The visioning session recommended residential development so Nancy Sharpe and Community Development Director George Weaver visited Orange County, California to see a successful, higher density development that included both residential, office and retail components. That information became part of a great deal of information that was presented and discussed at numerous planning meetings.
“In the end, some landowners at the Arapahoe Station on the west side of I-25 were office building and retail developers and residential was not their focus. In addition, citizens near the station did not support higher density residential,” Sharpe explained. While the city did not ultimately adopt many of the ULI recommendations, they helped City Council members and landowners to consider several development scenarios.
Today, there is a restaurant that overlooks a beautiful fountain that greets train riders as they depart from the trains. It is a short walk up some steps to reach a pedestrian plaza with access to office buildings, restaurants, a public plaza and a Jumbotron that gives time and temperature and can promote events. Fiddler’s Green Circle can be used as a large space for events and festivals like the annual Holiday Lighting.
Reflecting back on the process in 2015, Sharpe said: “It took a long time to discuss and debate a variety of ideas. There were many people who brought their ideas to the process. Citizens sometimes got impatient and frustrated because they want to see faster progress. At times it was frustrating for City Council, too. In the end market conditions largely determine what will happen and when it will happen. In my opinion however, the Arapahoe light rail station will be the nicest one along the system. It makes a statement about Greenwood Village,” she noted.
Developing Arapahoe Station East
The next challenge was working with the Colorado Department of Transportation for the best use of the land east of I-25 at the Arapahoe Road light rail station. CDOT owned land next to the highway where they stored sand and trucks for plowing roads. “Greenwood Village offered to find new land for CDOT, but they were not interested in moving from their existing site, no matter what was offered by the City,” Sharpe related.
Ultimately the city paid $6.5 million to combine the RTD parking garage and the maintenance facility into one structure that was built back from the highway. Because of the new location, three acres of valuable, developable land right next to the highway became available for development at no cost to Greenwood Village. The value of that land at the time was about $3 million for the three acres.
“We had to push CDOT; they did not want to move,” Sharpe related. “There were many long meetings and a lot of frustration with CDOT. They had their job to do and so did we. We were pleasant but we were persistent. In the end, both CDOT and RTD were willing to work with us. “
Certificates of Participation (COP) funded the CDOT land purchase and construction of the combined facility. The use of COPs did not require a vote. “The city financed the construction; the investment was very prudent and the certificates* were paid off early,” noted Sharpe. “We knew how important this development was in terms of aesthetics and future development potential. The now open three-acre parcel of land was the gateway to the Koelbel and Company property to the north. For future of development at the Arapahoe Station east side, we did not want the RTD garage to be the first thing pedestrians would reach when they crossed over I-25 from the light rail station to the parking garage.”

Click-target data
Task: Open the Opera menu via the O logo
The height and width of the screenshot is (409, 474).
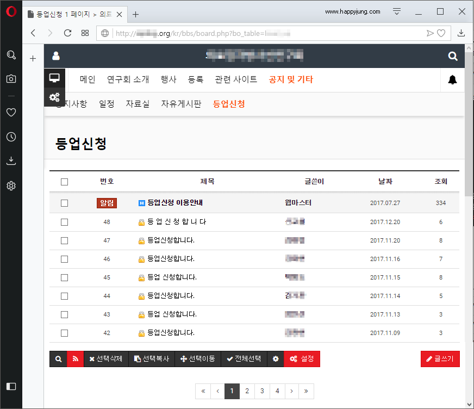Action: click(x=11, y=11)

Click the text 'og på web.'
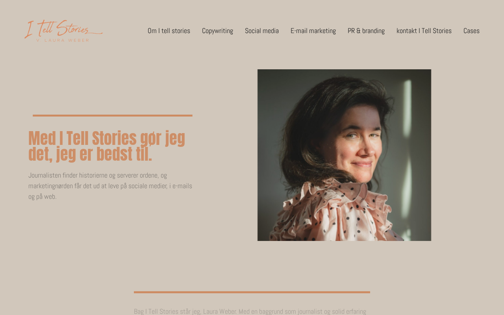43,196
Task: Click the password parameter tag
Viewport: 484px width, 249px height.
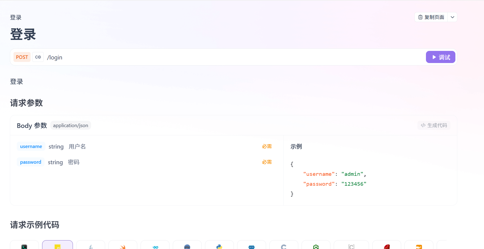Action: [x=31, y=162]
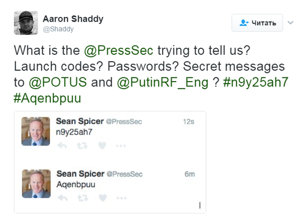Click Sean Spicer's avatar on first tweet
Viewport: 308px width, 217px height.
pos(36,131)
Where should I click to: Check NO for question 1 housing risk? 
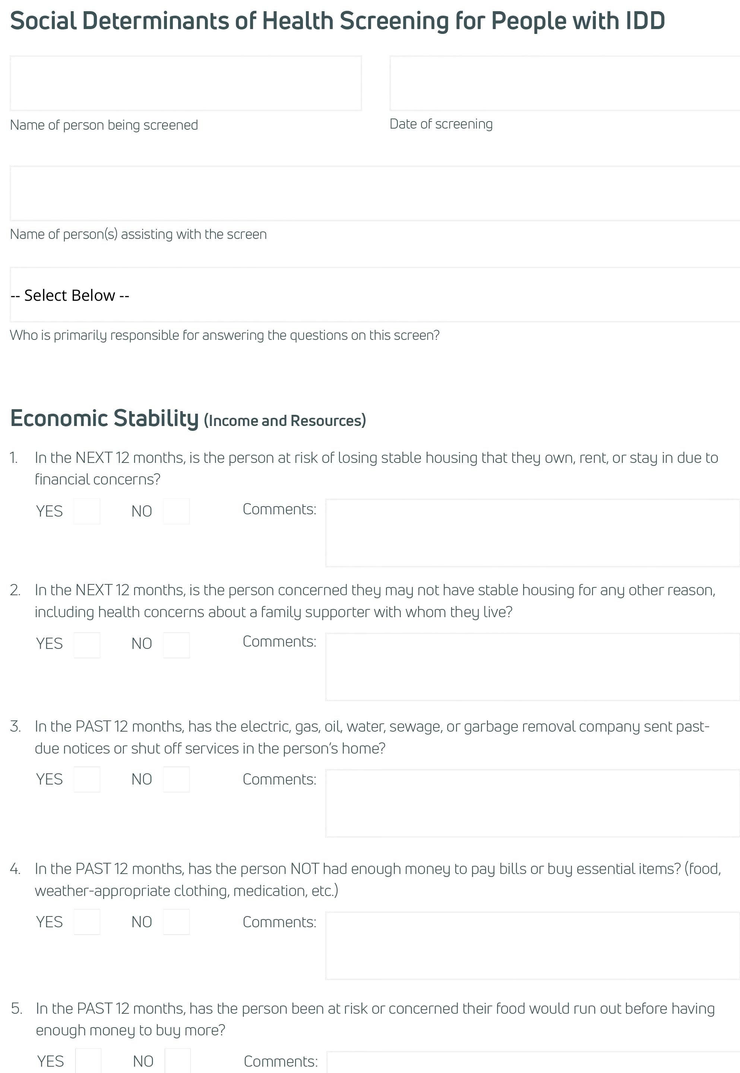176,511
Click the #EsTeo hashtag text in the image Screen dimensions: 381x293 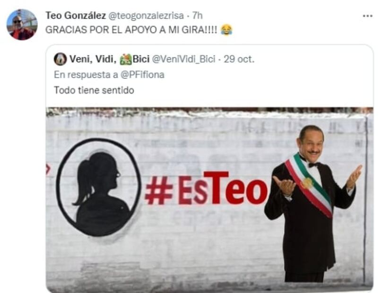pyautogui.click(x=206, y=188)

### JOB 1
Can you set down, word for word, the stretch of the Arapahoe Station passage from "Ultimately the city" through "the three acres."?
### JOB 2
Collect every line of the listing that contains the string "height", treating uppercase and lowercase letters as distinct.

### FULL SOLUTION 1
Ultimately the city paid $6.5 million to combine the RTD parking garage and the maintenance facility into one structure that was built back from the highway. Because of the new location, three acres of valuable, developable land right next to the highway became available for development at no cost to Greenwood Village. The value of that land at the time was about $3 million for the three acres.

### FULL SOLUTION 2
The height and width of the screenshot is (409, 474).
Viewport: 484px width, 249px height.
Viewport: 308px width, 217px height.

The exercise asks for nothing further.